Mi sono indebitata per mantenermi il posto di lavoro, non percependo lo stipendio regolarmente mi sono ritrovata con bollette arretrate, tasse e mutui accantonati, affitti insolventi, assicurazioni e bollo d’auto ed ecco la richiesta del primo finanziamento e come un circuito chiuso la seconda richiesta per assolvere al pagamento dello stesso più le altre spese che ogni mese si ripresentano e non poter pagare niente e nascondersi dai padroni di casa che a fine mese non vogliono ragioni.
Affrontare due traslochi perché ti senti una delinquente o quanto meno ti ci fanno passare e non rispondere alle telefonate e ignorare le notifiche delle agenzie di riscossione crediti e riuscire a mangiare perché hai una mamma che con 600 euro di pensione non ti fa mancare un pezzo di pane e chiedere piccoli prestiti per la benzina alle sorelle e sapere che quando poi arriva lo stipendio non sai a chi darlo prima e non basta per tutti.

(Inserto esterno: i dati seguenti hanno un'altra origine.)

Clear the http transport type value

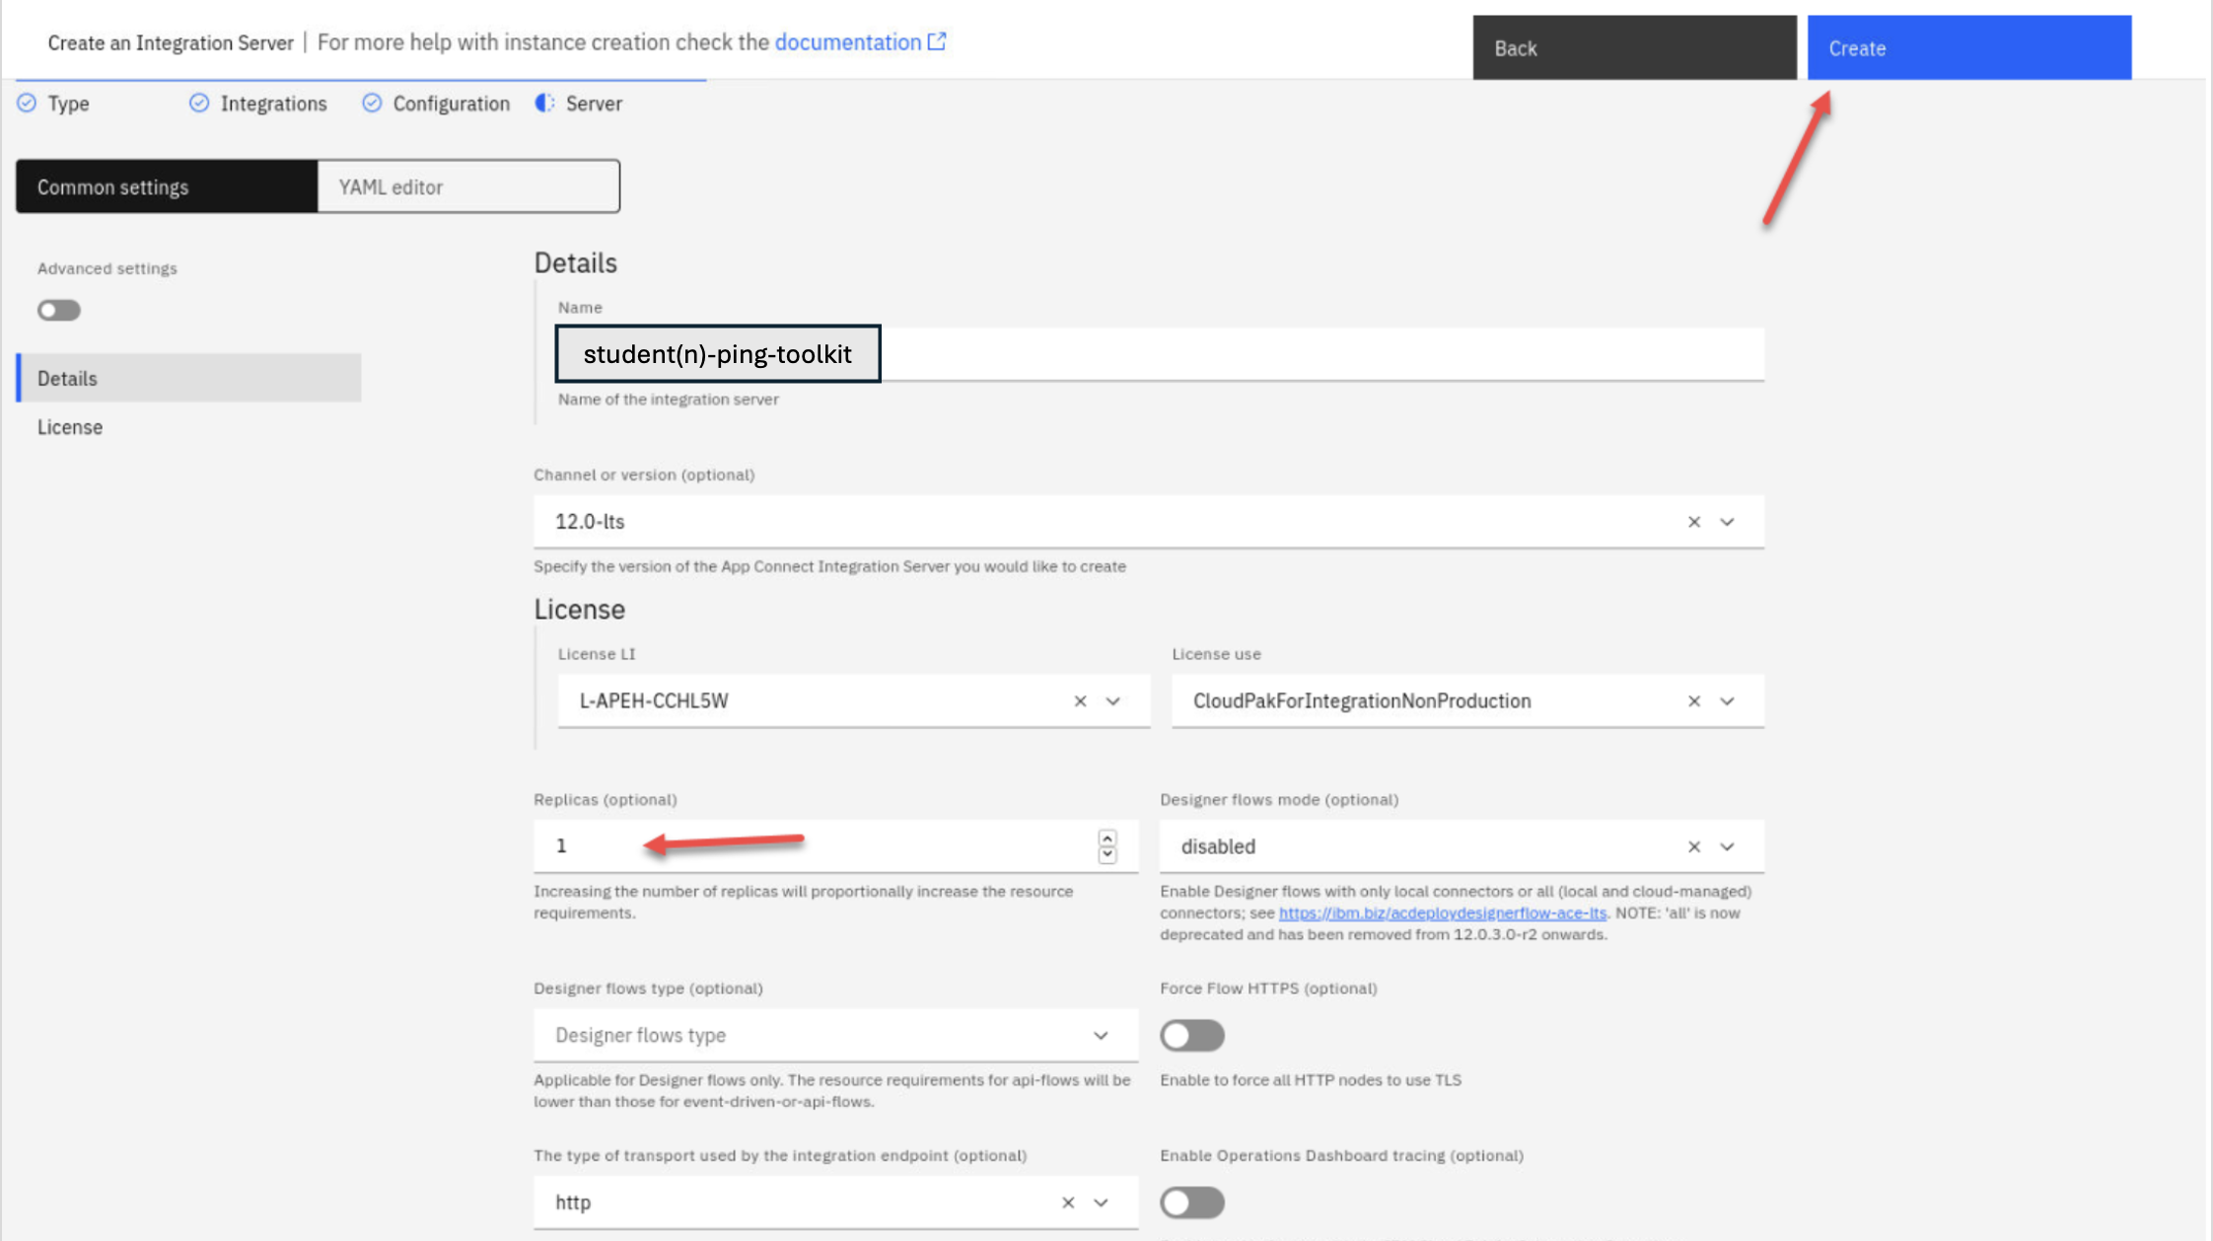pos(1067,1203)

Questa situazione logorante che ti priva di tutto, che ti fa vivere nell’angoscia moltiplicata per quasi nove anni diventa invivibile. E a chi mi dice se non ti sta bene te ne vai, rispondo che io porto la mia professionalità in cambio di uno stipendio per vivere dignitosamente non chiedo cose trascendentali. Credo che sia un diritto di tutti o forse nessun altro lavoratore ha la mia stessa necessità. Io vivo esclusivamente di quello e questa non è una mia colpa”.
La testimonianza condivisa dalla collega farà sicuramente affiorare sentimenti contrastanti nelle persone che la leggeranno. Molti infermieri avranno vissuto situazioni sovrapponibili alla sua. Ci auguriamo tuttavia che le condizioni lavorative e salariali possano migliorare prima o poi anche se, allo stato attuale delle cose, potrebbe sembrare molto complicato.